Kaylia Nemour : “Je n’ai plus envie d’histoires”
“Pendant longtemps, je pensais que ce que je vivais à Avoine était normal. Quand je me suis rendu compte que ça ne l’était pas du tout et que j’ai commencé à m’exprimer, on m’a traitée sur les réseaux sociaux de menteuse, de tricheuse, de profiteuse. Ça commençait à me ronger, et le livre m’a permis de me libérer”, raconte la double médaillée (or et bronze) aux derniers championnats du monde.
Bien qu’elle soit aujourd’hui “très épanouie” et qu’elle cherche à “apprendre à découvrir le monde différemment”, Kaylia Nemour reconnaît que ça reste compliqué de se débarrasser du fonctionnement dans lequel elle a grandi.

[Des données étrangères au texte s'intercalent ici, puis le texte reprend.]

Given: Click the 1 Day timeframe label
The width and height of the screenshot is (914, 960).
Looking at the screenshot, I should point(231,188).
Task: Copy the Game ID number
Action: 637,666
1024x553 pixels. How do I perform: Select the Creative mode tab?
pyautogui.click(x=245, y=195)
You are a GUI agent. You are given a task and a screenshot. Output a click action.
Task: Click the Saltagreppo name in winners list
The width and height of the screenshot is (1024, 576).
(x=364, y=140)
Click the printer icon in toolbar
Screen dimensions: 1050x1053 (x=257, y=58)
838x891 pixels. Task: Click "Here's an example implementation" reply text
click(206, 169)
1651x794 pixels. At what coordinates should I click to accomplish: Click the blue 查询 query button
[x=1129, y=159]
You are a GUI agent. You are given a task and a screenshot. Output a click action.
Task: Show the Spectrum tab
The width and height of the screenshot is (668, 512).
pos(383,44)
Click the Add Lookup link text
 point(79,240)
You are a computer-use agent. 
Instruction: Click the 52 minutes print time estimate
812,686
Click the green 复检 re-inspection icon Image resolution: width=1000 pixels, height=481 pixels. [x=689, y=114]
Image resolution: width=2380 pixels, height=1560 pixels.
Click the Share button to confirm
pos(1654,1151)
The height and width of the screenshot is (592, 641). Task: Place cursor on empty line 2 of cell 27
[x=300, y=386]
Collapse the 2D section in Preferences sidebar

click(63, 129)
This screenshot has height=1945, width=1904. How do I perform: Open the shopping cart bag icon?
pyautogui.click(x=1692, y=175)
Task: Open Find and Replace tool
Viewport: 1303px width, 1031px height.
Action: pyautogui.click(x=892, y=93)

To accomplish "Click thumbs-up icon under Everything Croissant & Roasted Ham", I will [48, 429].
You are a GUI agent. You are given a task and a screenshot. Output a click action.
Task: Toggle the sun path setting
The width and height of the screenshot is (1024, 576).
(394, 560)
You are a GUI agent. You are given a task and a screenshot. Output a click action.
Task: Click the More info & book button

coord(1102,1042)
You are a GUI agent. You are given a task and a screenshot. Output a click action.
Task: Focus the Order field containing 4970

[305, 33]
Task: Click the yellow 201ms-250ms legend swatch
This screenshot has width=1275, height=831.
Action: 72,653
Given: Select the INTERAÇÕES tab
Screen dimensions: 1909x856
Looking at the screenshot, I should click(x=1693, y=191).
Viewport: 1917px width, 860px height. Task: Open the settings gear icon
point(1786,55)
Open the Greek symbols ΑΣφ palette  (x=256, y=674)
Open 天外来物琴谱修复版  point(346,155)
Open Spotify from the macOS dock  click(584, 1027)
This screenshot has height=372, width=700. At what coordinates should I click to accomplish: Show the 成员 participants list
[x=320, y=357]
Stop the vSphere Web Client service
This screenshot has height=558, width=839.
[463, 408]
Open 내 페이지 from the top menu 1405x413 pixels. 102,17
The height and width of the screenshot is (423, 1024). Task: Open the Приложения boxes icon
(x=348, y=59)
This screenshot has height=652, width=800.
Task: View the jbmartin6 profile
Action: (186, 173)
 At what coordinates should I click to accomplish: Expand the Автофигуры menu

“J’ai toujours la pression du regard des autres, la peur de décevoir. (…) Bien sûr, il y a toujours quelqu’un pour me tirer par le col et m’obliger à me retourner. Et ça fait tellement mal. Les haineux me le rappelleront toujours et je n’oublierai pas”, dit-elle.
“Je n’ai plus envie d’histoires. Parce que j’aime la gym, j’ai envie de me dépasser. Et ça, je le fais maintenant pour moi”, conclut la championne olympique algérienne.